Across the EU, the universal constraints are:
- You can look up someone for personal use — fine
- You can't use the data for commercial profiling without consent — fine
- You can't store and resell the data without a lawful basis — fine
- The subject has a right to access what you've collected about them — you must comply
What's clearly illegal everywhere
- Stalking and harassment — using lookup data to follow, threaten or intimidate someone
- Identity theft — using collected data to impersonate the subject
- Doxxing — publishing private data with intent to harm
- Pretexting — using collected data to deceive the subject's bank, employer, etc.
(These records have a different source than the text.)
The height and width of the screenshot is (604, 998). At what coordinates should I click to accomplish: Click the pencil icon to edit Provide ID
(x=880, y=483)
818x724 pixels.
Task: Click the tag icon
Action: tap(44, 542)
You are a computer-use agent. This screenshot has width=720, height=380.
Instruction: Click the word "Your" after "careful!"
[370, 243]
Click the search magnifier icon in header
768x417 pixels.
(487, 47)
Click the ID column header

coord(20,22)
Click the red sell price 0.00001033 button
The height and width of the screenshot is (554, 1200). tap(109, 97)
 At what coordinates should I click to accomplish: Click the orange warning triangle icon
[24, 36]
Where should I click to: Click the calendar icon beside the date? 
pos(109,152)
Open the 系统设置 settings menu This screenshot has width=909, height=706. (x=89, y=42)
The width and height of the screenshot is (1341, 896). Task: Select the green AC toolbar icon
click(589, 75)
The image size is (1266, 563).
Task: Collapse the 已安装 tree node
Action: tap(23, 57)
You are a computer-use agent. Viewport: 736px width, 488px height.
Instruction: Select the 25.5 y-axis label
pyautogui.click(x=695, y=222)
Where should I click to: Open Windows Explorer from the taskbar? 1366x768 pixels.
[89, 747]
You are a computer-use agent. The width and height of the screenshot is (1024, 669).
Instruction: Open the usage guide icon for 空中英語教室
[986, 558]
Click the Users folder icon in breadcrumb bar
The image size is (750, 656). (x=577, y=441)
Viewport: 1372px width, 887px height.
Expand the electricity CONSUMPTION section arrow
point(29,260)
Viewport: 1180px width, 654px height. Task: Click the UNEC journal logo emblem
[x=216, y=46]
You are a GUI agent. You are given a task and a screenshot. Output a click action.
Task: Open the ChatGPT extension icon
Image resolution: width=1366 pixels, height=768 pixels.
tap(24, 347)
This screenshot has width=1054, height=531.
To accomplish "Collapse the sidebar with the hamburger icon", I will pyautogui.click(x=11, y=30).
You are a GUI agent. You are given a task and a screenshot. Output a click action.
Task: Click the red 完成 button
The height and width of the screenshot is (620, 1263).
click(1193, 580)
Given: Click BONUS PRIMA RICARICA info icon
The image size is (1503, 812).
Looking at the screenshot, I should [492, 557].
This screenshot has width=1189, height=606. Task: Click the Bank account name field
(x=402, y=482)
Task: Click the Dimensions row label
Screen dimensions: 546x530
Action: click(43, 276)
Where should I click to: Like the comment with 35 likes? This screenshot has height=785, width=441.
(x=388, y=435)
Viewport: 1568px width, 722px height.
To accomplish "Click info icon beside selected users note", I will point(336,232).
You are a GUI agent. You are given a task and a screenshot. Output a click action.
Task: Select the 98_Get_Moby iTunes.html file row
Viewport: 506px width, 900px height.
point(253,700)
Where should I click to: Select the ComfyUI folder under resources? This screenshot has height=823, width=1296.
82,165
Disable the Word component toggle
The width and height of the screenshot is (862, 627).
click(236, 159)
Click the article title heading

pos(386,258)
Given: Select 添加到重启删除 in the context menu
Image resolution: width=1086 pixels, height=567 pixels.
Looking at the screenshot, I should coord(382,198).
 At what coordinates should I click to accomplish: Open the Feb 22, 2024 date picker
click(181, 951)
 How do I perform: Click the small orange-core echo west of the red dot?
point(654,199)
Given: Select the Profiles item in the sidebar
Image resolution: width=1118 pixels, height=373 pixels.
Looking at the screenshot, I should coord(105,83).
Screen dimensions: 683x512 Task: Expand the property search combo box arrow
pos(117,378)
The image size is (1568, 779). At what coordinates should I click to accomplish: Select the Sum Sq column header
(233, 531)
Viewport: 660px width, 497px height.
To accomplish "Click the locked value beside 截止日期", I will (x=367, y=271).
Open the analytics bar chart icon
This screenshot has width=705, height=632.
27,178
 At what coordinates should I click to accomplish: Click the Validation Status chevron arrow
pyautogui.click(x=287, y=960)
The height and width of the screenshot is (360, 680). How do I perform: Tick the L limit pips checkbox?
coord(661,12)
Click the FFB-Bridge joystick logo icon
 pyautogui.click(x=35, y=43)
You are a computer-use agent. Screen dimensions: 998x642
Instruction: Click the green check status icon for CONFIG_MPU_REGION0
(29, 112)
- Hacking — bypassing carrier or data-broker security to get information not legitimately available
The "fair use" mental model
A reasonable rule of thumb: if the same lookup, with the same intent, would be acceptable for a private investigator hired by you, it's probably legal for you to do directly. If it wouldn't be acceptable for a PI, don't do it yourself either.
What about the person you're looking up — can they tell?
Reverse lookups are anonymous. The subject is not notified when you search them. They could potentially submit a data-access request to the lookup service and discover their data is there, but they wouldn't see who specifically searched for it.
⚖️ This is general guidance, not legal advice. If you have a specific use case with material consequences — especially anything involving employment, lending, insurance, or tenancy — consult a lawyer in your jurisdiction.